*** Data records Section Begins ***

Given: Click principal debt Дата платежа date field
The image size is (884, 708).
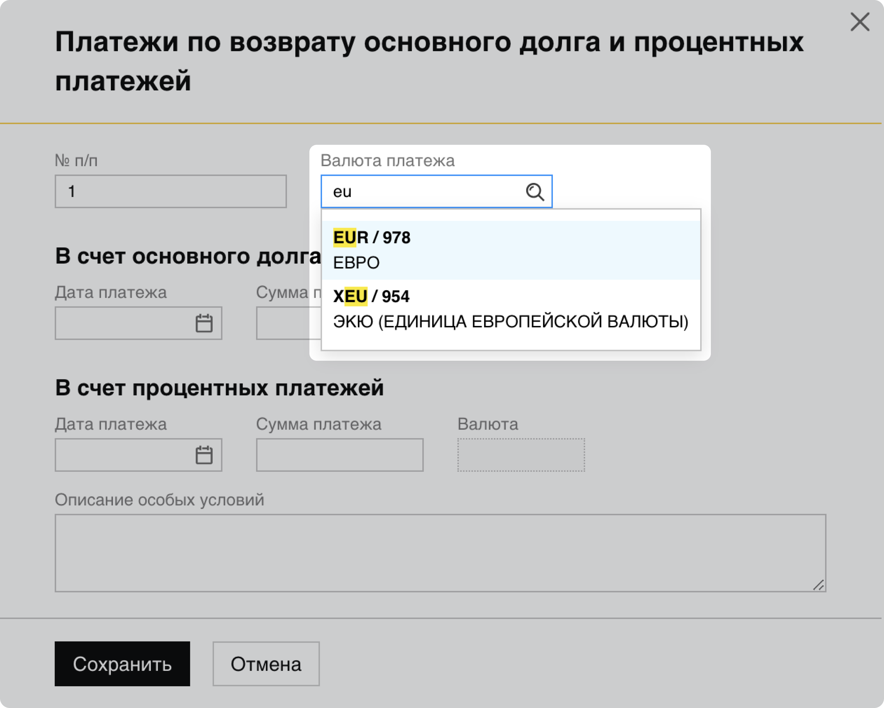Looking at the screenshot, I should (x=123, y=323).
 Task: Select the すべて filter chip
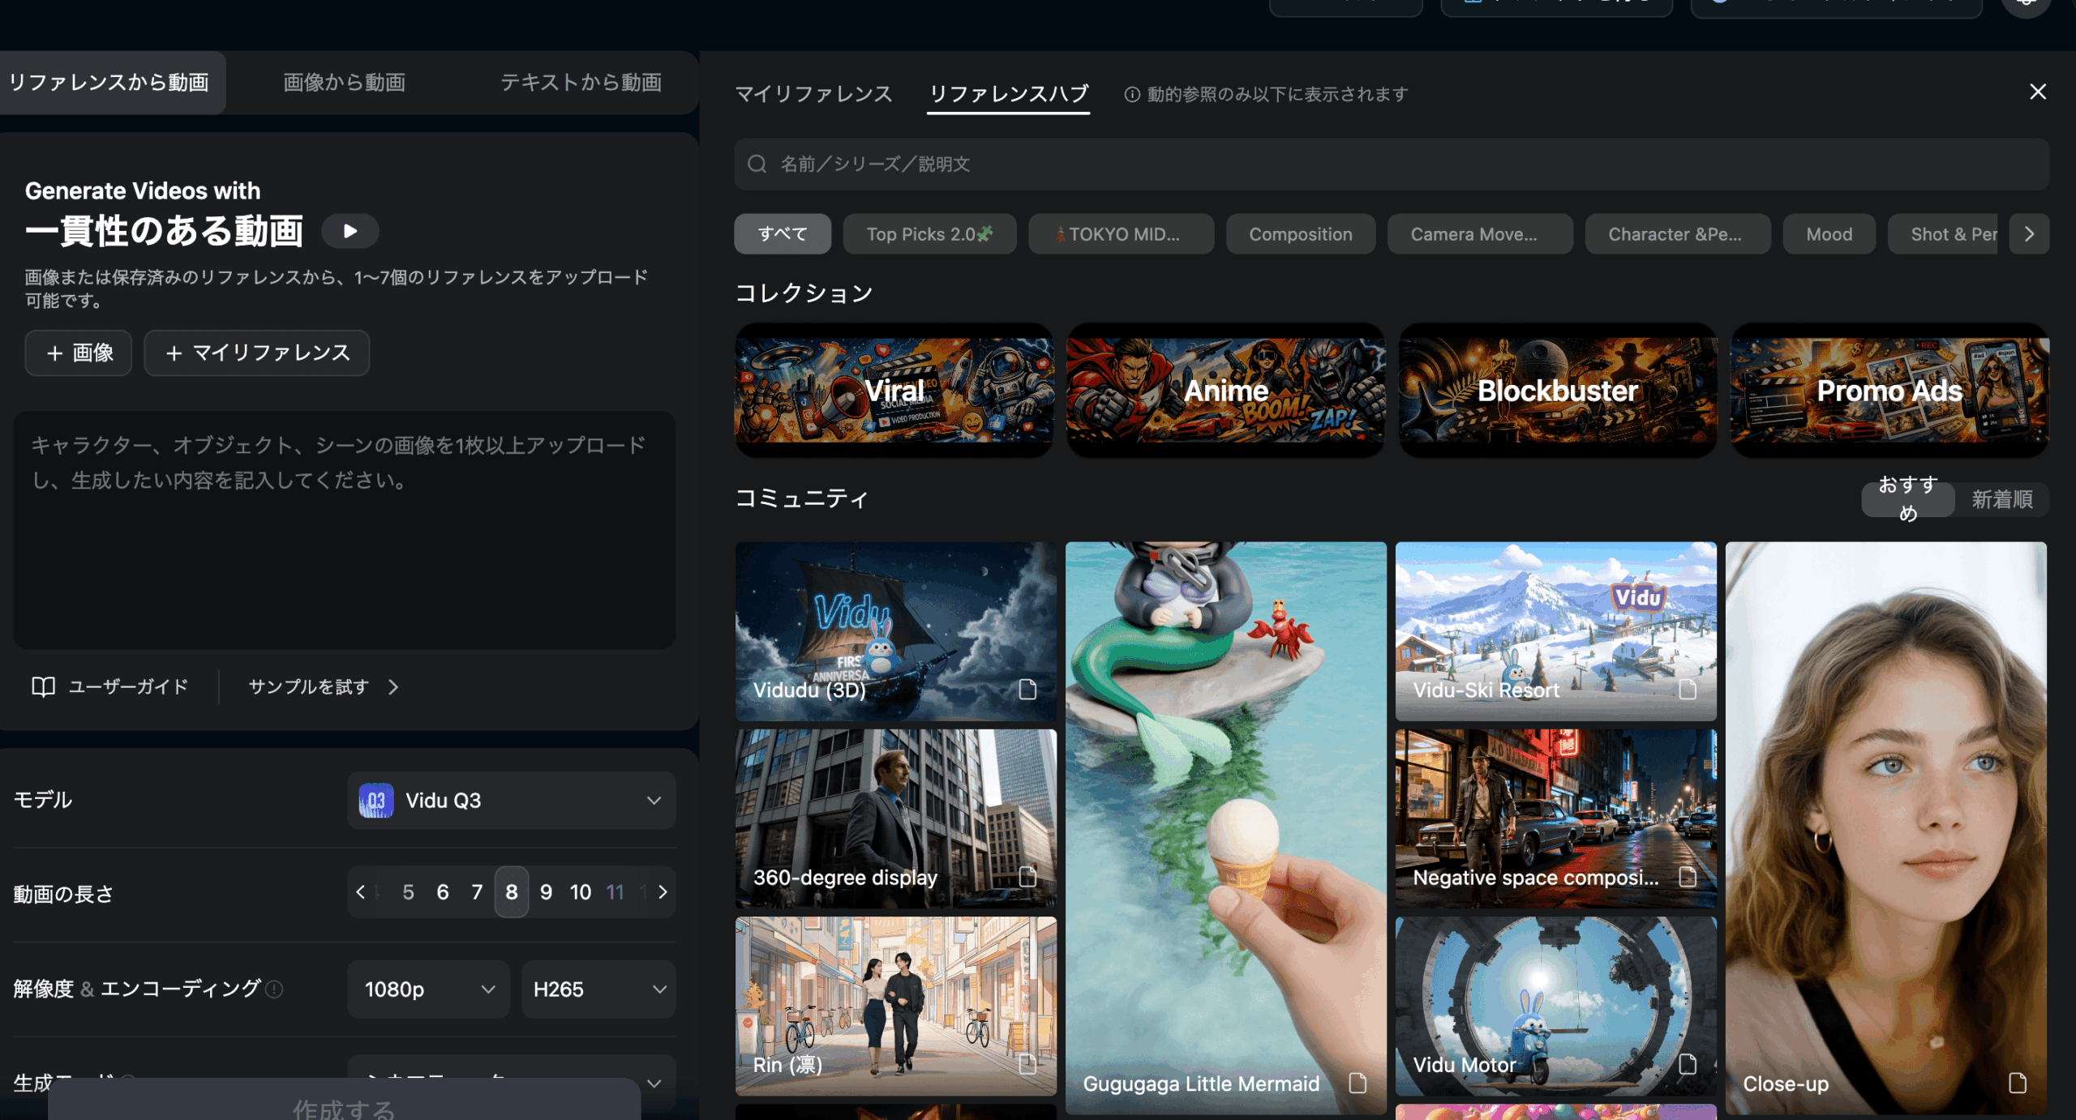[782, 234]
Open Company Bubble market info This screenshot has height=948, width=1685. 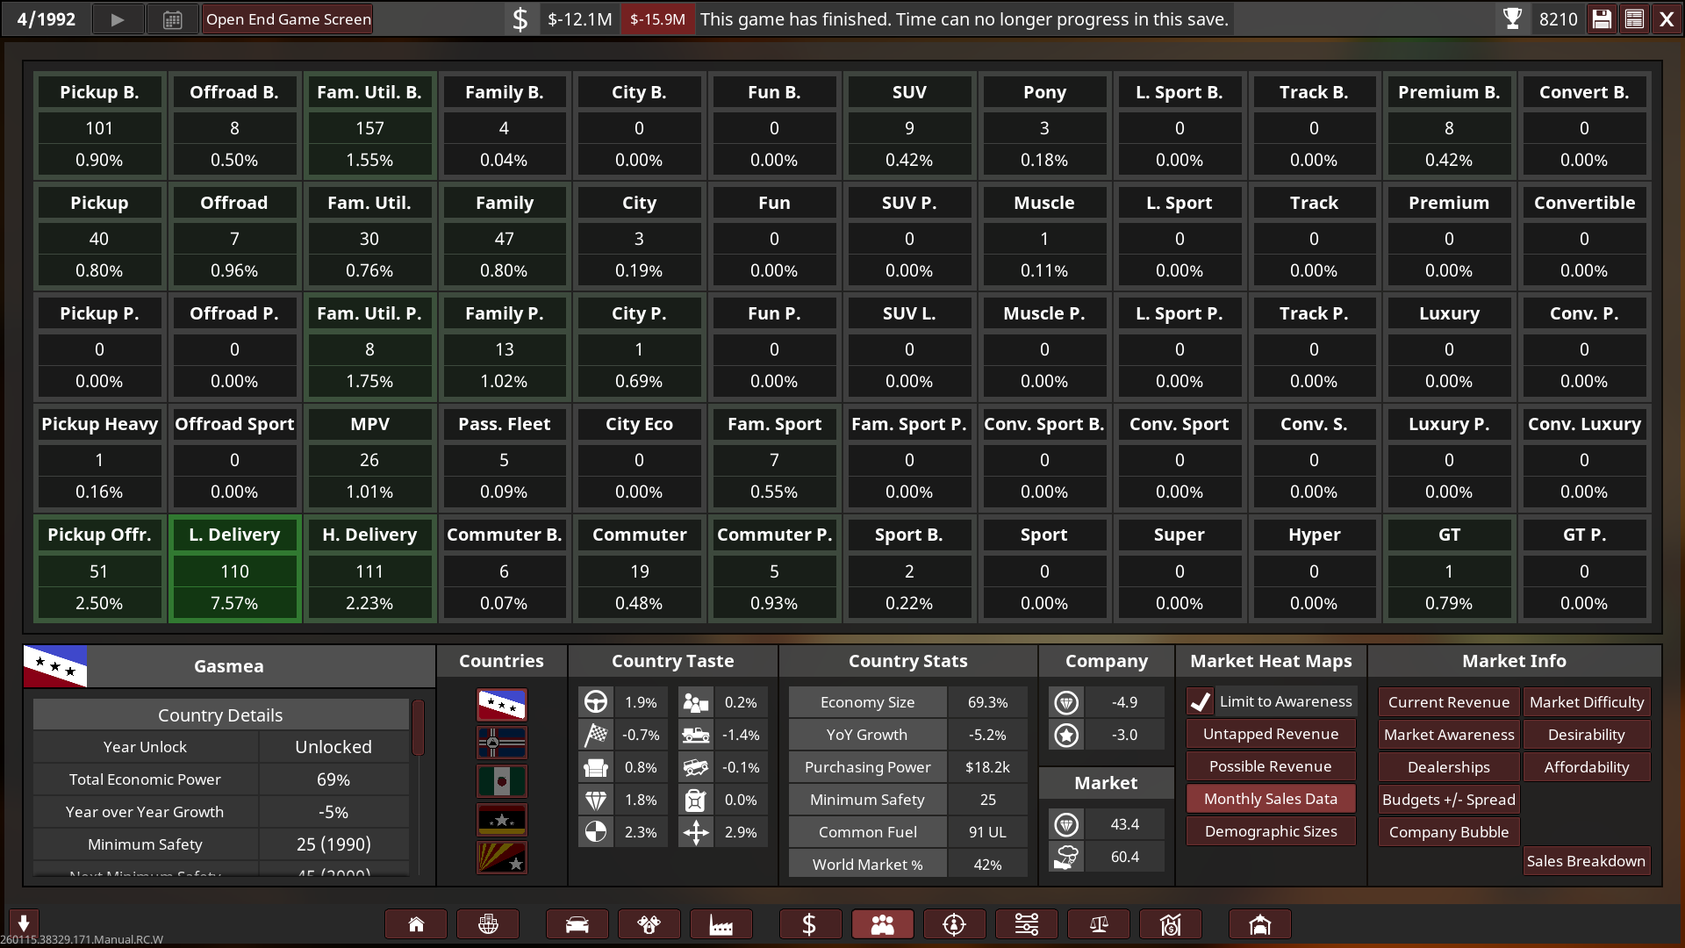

*** Data records Section Ends ***

About this task —
Leaving the images out, return every record exactly.

Task answer —
Given: Click principal debt Дата платежа date field
The image size is (884, 708).
Looking at the screenshot, I should (x=123, y=323).
 Task: Select the すべて filter chip
[782, 234]
Open Company Bubble market info This screenshot has height=948, width=1685. 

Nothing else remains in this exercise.